I start my day by visiting/reviewing patients with complicated cases of TB and HIV at the in-patient departments of Scott Hospital. After, I gear myself up for more than an hour of rugged travel from Morija to other MSF-supported clinics up in the mountainous areas. I spend a whole day in clinics such as Masemouse and Ribaneng, where I see patients and sit side by side to continue mentorship to nurses. I also conduct supervision visits to the clinics together with District Health Management Team to achieve successful handover of our HIV/TB integrated programme.

What are the main challenges in treating TB in Lesotho?
TB infection is a very big problem in Lesotho, having the fourth highest incidence in the world (637 out of 100,000 people per year). We are talking about huge numbers of people being diagnosed with TB in a country where the number of HIV infections keeps rising too. More than 23.2% of the population is HIV-positive, and up to 90% of the TB patients are co-infected with HIV. It worries all of us, because TB/HIV co-infected patients are more difficult to treat and have poorer prognoses. Diagnosing TB, especially in co-infected patients, is another challenge because the majority of them appear negative with the regular sputum test, which means we need a separate diagnostic tool such as chest x-rays to diagnose them properly.

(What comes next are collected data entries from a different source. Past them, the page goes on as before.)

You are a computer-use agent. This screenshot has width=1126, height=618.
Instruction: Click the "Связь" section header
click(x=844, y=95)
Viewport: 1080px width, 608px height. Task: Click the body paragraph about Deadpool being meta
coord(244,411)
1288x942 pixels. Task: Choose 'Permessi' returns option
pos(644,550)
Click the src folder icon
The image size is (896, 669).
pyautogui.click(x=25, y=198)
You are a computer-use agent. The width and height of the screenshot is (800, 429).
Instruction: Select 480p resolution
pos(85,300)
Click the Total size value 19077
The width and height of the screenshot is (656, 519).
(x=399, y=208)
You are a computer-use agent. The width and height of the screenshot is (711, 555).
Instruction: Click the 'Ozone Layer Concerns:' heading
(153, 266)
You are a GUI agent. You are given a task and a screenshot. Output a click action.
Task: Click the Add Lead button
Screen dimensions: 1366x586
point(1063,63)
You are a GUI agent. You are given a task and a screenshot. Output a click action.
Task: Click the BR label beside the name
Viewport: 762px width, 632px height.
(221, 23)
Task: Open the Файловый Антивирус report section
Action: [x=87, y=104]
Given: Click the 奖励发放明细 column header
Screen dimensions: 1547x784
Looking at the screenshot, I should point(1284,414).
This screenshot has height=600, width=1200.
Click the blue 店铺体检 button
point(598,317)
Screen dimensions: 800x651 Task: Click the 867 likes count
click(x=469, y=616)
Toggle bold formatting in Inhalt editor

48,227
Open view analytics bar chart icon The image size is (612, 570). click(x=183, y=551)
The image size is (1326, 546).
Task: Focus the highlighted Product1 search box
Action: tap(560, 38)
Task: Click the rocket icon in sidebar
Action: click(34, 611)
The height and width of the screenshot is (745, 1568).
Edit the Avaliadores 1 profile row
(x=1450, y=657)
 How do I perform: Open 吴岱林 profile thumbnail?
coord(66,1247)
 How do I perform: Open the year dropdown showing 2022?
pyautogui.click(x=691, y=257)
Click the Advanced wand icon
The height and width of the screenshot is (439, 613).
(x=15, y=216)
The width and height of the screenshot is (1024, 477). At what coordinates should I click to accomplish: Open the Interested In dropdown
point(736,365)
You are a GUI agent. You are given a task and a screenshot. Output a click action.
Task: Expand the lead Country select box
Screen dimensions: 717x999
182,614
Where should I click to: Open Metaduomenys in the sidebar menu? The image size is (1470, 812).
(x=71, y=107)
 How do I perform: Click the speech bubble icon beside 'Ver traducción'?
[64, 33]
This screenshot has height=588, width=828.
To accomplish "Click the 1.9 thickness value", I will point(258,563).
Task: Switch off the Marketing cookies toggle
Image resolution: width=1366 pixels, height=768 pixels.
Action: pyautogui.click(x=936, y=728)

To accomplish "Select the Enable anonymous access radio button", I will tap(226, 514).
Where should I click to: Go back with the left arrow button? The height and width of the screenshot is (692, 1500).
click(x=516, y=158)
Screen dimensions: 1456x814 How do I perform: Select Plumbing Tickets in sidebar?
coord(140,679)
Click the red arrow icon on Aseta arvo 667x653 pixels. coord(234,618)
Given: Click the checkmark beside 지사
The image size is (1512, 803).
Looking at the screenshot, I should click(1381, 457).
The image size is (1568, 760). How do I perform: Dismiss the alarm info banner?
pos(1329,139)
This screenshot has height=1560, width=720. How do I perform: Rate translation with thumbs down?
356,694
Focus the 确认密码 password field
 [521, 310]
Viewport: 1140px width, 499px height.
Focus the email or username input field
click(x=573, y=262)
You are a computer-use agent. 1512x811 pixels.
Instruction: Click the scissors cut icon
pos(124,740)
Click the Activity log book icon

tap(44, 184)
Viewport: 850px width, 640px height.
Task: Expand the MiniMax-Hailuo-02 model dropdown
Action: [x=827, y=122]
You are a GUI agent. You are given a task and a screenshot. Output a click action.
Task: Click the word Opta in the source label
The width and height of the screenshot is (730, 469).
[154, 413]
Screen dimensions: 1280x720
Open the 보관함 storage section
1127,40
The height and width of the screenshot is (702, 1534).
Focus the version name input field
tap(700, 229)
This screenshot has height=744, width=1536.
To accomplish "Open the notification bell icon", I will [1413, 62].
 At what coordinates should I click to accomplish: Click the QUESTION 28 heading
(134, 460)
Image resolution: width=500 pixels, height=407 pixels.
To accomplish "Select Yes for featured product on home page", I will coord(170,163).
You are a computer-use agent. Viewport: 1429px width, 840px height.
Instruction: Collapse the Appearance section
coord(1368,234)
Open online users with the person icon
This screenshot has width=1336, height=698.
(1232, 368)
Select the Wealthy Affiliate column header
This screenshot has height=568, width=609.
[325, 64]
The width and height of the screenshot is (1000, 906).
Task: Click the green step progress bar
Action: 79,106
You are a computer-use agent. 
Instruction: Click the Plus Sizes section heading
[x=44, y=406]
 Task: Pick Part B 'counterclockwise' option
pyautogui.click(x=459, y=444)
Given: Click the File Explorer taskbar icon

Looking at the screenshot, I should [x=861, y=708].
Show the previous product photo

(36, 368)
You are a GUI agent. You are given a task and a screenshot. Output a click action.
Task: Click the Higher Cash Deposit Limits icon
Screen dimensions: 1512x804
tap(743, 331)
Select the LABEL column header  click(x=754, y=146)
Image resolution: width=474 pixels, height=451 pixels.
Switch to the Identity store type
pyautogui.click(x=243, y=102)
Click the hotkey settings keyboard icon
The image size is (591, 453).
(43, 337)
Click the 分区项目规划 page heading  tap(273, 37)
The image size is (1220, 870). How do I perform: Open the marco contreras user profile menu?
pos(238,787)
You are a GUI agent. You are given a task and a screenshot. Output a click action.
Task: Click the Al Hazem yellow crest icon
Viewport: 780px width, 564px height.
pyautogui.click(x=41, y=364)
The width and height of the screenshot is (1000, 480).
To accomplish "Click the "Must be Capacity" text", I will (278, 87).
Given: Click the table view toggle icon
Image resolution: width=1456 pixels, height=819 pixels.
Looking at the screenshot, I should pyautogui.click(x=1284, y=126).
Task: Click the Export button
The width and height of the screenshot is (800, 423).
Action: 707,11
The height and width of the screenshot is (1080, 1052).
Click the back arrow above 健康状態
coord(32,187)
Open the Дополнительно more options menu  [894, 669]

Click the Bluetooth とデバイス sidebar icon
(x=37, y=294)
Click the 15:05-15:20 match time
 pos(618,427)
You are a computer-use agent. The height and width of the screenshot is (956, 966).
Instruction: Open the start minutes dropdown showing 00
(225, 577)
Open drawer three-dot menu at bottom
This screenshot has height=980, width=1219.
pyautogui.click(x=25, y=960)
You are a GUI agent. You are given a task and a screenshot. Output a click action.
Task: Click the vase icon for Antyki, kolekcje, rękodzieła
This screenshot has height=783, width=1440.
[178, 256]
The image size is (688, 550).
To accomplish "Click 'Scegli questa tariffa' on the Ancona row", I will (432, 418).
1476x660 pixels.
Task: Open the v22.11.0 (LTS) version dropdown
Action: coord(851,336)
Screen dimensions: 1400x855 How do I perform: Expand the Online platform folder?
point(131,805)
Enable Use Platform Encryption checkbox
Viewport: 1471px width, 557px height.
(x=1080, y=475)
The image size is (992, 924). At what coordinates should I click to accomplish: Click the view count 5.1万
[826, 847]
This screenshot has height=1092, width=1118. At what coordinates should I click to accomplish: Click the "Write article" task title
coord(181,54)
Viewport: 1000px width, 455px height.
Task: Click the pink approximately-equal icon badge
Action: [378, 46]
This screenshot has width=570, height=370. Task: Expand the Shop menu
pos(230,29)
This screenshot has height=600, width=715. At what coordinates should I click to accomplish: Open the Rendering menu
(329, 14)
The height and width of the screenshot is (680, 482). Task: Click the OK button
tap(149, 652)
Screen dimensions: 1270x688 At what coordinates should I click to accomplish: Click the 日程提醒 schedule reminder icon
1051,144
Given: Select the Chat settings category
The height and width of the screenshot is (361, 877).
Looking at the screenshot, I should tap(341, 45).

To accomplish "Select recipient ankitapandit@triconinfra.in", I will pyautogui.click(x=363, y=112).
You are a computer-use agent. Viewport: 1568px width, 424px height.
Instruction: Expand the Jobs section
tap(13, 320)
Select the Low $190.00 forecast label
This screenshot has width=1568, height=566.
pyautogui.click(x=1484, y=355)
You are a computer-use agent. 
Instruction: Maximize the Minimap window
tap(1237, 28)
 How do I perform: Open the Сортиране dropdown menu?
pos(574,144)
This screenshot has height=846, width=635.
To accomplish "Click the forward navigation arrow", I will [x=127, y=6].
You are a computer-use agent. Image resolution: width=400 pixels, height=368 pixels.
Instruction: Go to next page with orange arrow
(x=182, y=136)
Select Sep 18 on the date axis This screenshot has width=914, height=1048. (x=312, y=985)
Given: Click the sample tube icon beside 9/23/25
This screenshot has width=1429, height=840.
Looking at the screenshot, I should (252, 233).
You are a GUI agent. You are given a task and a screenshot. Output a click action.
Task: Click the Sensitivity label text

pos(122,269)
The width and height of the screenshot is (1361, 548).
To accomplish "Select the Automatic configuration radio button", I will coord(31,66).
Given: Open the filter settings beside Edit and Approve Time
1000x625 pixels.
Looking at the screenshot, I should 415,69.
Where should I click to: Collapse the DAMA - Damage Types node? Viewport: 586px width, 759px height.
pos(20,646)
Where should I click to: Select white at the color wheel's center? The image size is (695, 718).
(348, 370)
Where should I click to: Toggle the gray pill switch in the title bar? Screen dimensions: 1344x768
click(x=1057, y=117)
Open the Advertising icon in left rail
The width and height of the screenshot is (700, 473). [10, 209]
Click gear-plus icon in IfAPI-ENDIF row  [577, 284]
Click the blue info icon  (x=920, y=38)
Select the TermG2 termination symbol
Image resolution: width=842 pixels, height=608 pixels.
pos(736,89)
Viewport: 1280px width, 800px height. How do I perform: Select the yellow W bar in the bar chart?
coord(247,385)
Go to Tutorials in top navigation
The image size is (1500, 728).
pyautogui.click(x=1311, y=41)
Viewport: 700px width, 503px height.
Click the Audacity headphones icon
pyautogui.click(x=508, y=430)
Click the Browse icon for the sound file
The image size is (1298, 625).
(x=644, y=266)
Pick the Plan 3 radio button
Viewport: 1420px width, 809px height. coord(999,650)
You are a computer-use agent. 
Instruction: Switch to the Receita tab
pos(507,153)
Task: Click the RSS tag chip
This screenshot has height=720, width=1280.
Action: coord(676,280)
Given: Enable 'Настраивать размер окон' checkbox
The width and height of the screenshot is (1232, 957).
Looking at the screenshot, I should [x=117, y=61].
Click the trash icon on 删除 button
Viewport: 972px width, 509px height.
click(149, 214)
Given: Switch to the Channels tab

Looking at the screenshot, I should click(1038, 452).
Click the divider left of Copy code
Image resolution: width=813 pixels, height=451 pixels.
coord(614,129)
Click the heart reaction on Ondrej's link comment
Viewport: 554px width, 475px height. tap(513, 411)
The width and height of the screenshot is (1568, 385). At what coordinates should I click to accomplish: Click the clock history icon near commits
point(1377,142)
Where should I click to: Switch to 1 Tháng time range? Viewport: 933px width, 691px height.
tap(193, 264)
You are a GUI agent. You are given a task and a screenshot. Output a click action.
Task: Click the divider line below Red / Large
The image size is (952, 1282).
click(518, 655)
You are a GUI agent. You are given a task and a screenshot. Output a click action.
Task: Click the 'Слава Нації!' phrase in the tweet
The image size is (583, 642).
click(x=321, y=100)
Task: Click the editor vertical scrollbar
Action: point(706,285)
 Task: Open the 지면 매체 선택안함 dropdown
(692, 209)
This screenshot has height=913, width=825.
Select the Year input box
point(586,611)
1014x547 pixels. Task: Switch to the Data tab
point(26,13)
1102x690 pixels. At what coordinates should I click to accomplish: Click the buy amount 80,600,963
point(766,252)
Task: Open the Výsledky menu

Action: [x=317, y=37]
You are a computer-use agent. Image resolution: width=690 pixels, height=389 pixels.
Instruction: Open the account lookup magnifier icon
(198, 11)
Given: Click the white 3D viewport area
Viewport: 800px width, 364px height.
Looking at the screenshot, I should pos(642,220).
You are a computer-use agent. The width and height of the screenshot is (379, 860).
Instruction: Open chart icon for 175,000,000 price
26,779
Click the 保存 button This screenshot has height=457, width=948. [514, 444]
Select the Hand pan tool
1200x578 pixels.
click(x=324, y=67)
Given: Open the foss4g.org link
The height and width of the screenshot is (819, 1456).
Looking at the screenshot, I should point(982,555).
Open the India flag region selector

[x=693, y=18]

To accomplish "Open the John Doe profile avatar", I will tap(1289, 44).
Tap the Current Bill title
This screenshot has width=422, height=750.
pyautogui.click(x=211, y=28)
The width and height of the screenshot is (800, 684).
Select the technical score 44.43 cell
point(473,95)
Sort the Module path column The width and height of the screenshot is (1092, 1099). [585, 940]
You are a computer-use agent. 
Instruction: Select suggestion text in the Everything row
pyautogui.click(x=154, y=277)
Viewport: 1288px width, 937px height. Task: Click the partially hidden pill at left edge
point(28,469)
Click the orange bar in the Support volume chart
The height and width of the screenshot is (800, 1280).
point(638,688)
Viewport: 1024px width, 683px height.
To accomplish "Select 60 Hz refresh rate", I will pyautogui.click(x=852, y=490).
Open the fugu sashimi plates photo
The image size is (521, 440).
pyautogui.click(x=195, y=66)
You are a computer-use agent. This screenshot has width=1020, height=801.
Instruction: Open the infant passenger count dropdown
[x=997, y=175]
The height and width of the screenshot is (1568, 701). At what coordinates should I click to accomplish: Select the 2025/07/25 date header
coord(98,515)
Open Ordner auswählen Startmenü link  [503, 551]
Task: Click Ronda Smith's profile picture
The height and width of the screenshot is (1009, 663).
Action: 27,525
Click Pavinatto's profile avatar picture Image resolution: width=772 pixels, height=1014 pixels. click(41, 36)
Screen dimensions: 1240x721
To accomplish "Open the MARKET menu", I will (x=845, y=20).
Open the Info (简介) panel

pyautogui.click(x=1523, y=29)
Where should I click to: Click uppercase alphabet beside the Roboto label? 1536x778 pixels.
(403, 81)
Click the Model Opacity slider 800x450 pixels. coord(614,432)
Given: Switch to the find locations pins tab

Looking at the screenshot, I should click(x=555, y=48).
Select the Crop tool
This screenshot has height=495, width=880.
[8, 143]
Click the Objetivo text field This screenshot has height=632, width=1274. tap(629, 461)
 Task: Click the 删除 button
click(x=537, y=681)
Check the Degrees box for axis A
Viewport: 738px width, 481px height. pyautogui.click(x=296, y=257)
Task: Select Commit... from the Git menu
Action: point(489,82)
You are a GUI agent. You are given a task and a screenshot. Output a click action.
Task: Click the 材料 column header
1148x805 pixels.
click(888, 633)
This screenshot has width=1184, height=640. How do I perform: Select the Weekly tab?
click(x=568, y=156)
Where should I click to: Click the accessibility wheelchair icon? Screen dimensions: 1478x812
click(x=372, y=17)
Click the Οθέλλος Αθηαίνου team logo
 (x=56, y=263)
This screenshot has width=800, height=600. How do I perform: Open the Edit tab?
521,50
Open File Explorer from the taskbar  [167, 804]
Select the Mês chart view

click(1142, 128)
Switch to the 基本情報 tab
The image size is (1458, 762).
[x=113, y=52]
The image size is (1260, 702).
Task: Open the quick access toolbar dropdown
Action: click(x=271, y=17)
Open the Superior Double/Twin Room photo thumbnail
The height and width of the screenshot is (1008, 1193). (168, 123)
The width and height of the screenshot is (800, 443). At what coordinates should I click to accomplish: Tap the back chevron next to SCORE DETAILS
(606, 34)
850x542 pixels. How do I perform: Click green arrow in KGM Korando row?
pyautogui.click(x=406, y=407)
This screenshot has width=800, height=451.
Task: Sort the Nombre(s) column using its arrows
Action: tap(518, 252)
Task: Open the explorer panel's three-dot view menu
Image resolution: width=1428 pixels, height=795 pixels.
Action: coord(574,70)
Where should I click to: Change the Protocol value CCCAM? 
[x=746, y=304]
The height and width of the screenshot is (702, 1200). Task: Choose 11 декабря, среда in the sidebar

Additional tests are too costly for our patients, who don’t even have money to pay for transport to hospitals. The patients we treat often have to trek over mountains, sometimes for four hours or more. All these factors are barriers to getting patients into treatment as soon as possible. This is a good example where we need better diagnostic tools closer to where the patients are, which in turn improves the early detection of TB and rapid treatment. Enrolling co-infected people in treatment quickly is essential to helping them get healthy and live longer.
Which aspects of this TB programme can be successfully replicated in other rural and resource-poor settings?
The fact that this programme offers fully integrated HIV and TB treatment, is nurse-driven, and community supported have made it a success. We have a “one-stop shop” where patients visit the same clinic on the same day and receive HIV and TB treatment from the same nurse. This means a lot to our patients who already find it extremely difficult simply to reach the clinics. It improves patients’ adherence to their treatment, and clinically, it is a better way to manage co-infected patients during drug interactions and other opportunistic infections that can occur during the dual treatment.
We also have realised patients who are first diagnosed with TB and are already adhering to TB treatment, find it easier to start anti-retroviral therapy (ART) because they are already used to taking medication regularly. This model of care is replicable if task-shifting is an option in the country and nurses are empowered to diagnose, prescribe, and dispense antiretroviral and anti-tuberculosis therapy.
During the last 8 months you have spent in Lesotho, is there a patient that you will always remember? 
There are sad and happy stories of patients I have treated as a doctor here in Lesotho. Many die before they are on treatment for HIV/AIDS or TB, and few others die during treatment, but I´d rather remember a smiling child. I will never forget one of my child patients, Napho. He is 5 years old now. When I met him he was very sick and unable to walk because of a swollen knee, and his mother died a few weeks later. Napho was diagnosed with extra-pulmonary TB in his lymph nodes, and he started on ARVs after eight weeks on TB treatment. Now he is doing very well, gaining weight, his CD4 count is increasing (a sign that his immune system is improving), and he has almost completed his TB treatment without further complications.